IT was a heartfelt plea from Down Under to help find a trace of her vanished father.
Now, after Gina Harris, 61, made an appeal to Olive Press readers a month ago, she made the 10,700-mile journey from Australia to start to piece together the clues.
All she knew was her dad Geoffrey Cameron Harris, lived on the Costa del Sol in the 1960s and apparently died in 1962.
It came after he had declared he was gay and left the family for his boyfriend ‘Pepe’.
From a series of charming black and white photos, she hoped to find her old home in Torremolinos and ultimately discover how her father – a mink breeder – had died.
While that still eludes her, she does at least know that the home was in fact in Benalmadena… and it still stands today and is owned by a foreigner with the surname Jura.
The Olive Press has discovered that the home in question ‘Villa Monterey’ was sold by her father to a Bertha Clausen Stuart on December 12, 1961.
It was sold six months after Gina and her mother and sister sadly bade their father farewell and left Andalucia for Australia for a new life.
It emerged he moved to an apartment in the celebrated gay area of Torremolinos La Nogalera the same year, but there is no official trace of him buying or selling it.
“I’ve kind of hit a brick wall,” she told the Olive Press, now back in Australia. “I am still no closer to finding what happened to dad but I am beginning to build a story.”
She has now employed a lawyer to try and trace the Clausen family and search death notices, although the Olive Press was unable to find any trace at the celebrated English Cemetery in Malaga, which would have been the likely place of burial for an expat in the 1960s.
What is however, an incredible coincidence is that an employee at Torremolinos tourist office, who had read our original story and agreed to help Gina, turned out to be linked to her family home.
“Inka was fantastic.

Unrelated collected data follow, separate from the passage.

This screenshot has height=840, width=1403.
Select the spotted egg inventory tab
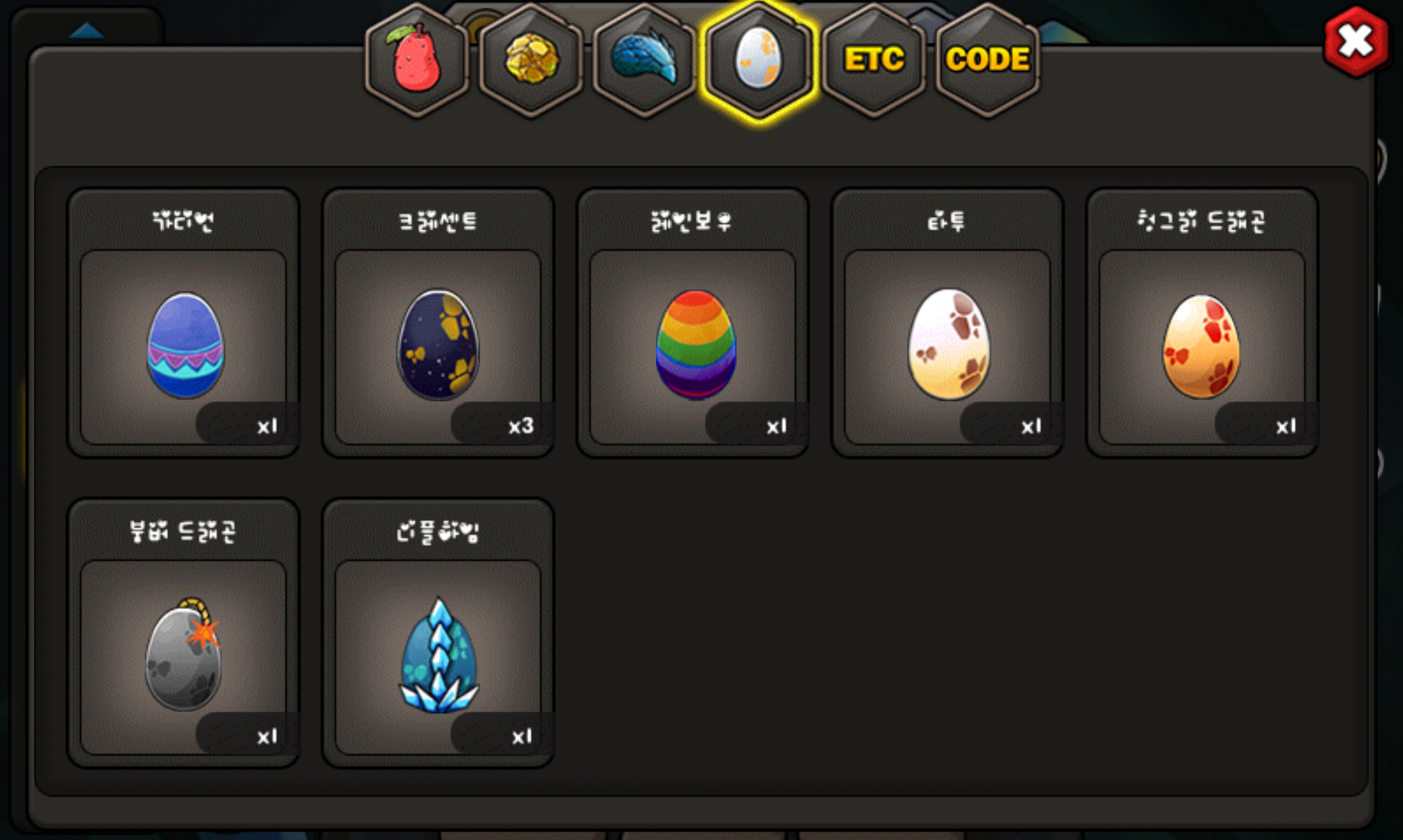point(759,61)
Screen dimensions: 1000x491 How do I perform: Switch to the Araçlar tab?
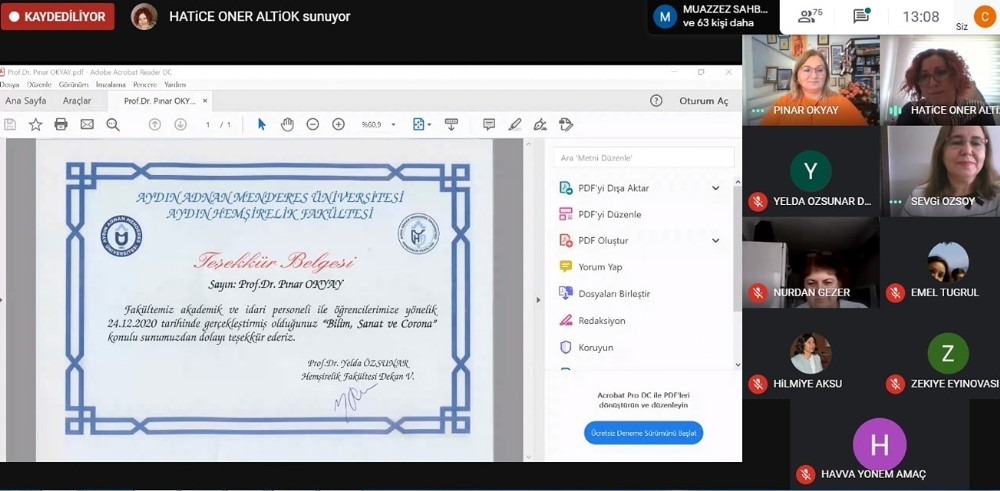pos(77,101)
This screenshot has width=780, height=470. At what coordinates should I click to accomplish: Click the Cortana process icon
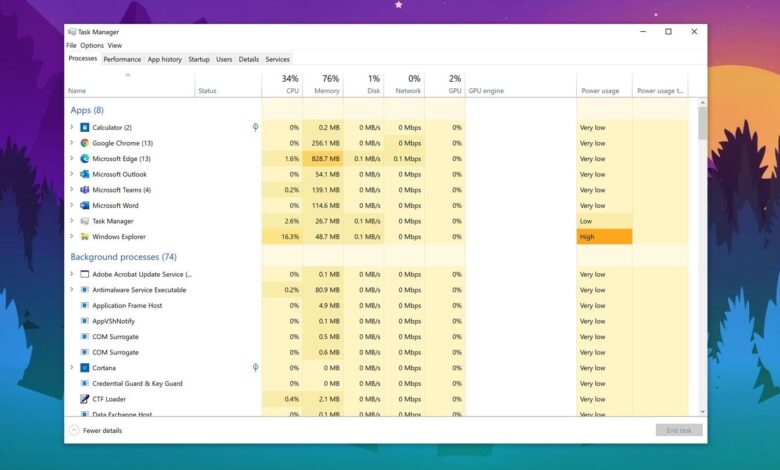85,368
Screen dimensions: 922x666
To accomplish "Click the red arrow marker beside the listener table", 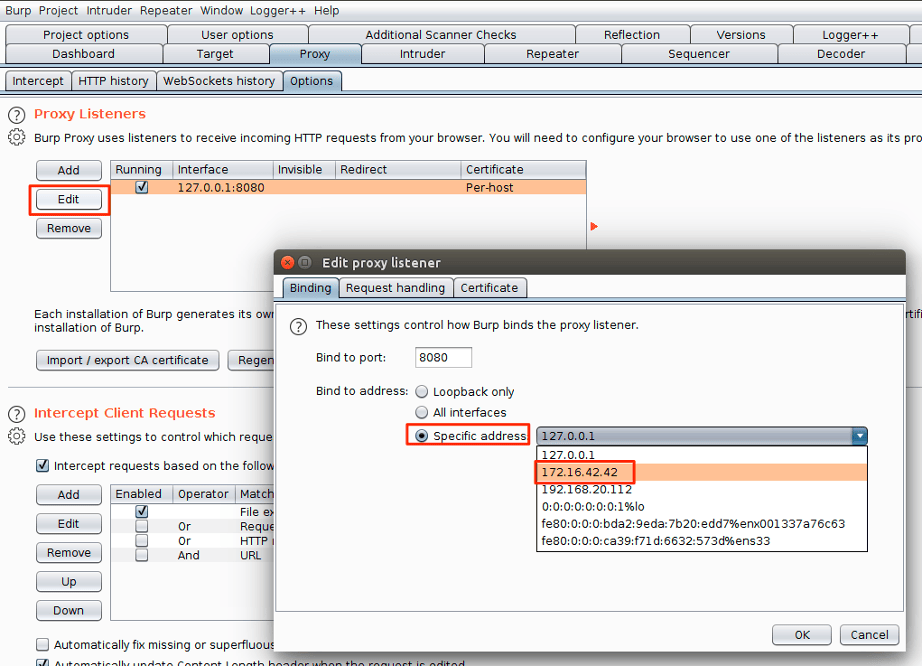I will 594,227.
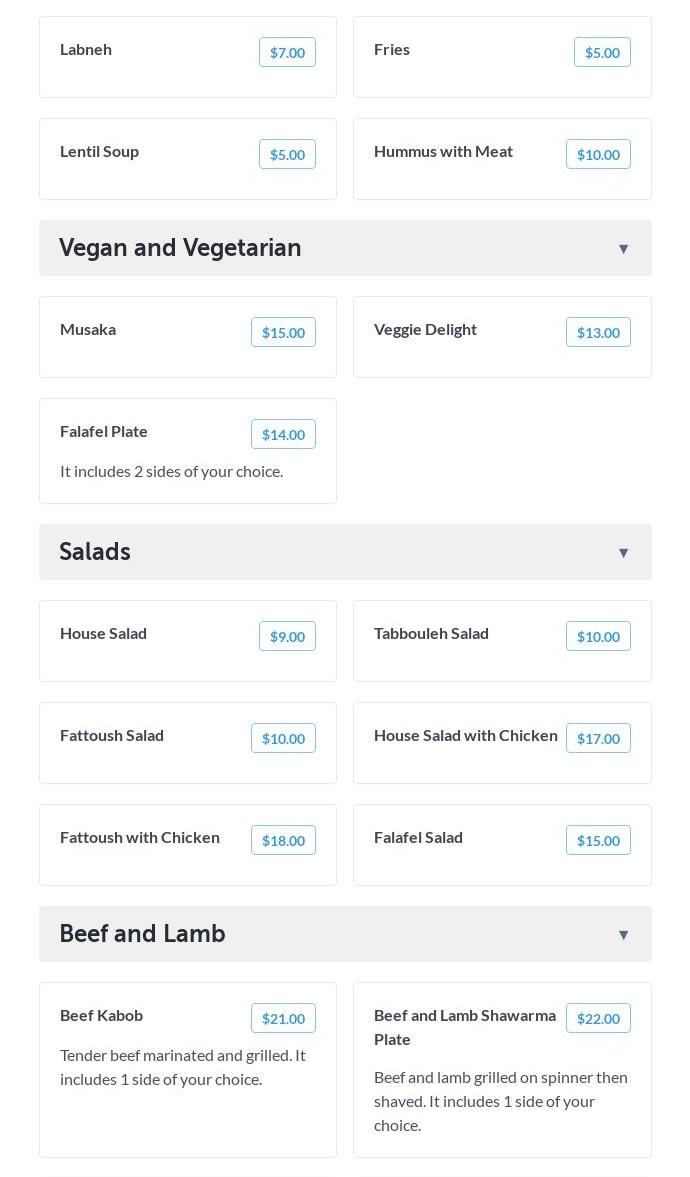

I was there for over an hour as she made phone call after phone call,” said Gina. “Then two days after I got home to Melbourne I got a call telling me that Inka’s own stepfather had actually owned the house.
“It was such a shock to her. Apparently he had been trying to sell it for 10 years – last year he gave it to his daughter and oversaw some renovations. Then it sold.
“She also told me her neighbour had visited my father’s apartment in La Nogalera, so I guessed he moved there after selling the house.
“What I need to know is what happened next? But thank you so much for publishing the article. Memories that have been dormant for years are now surfacing.
“I am sure we will finally piece together the puzzle.”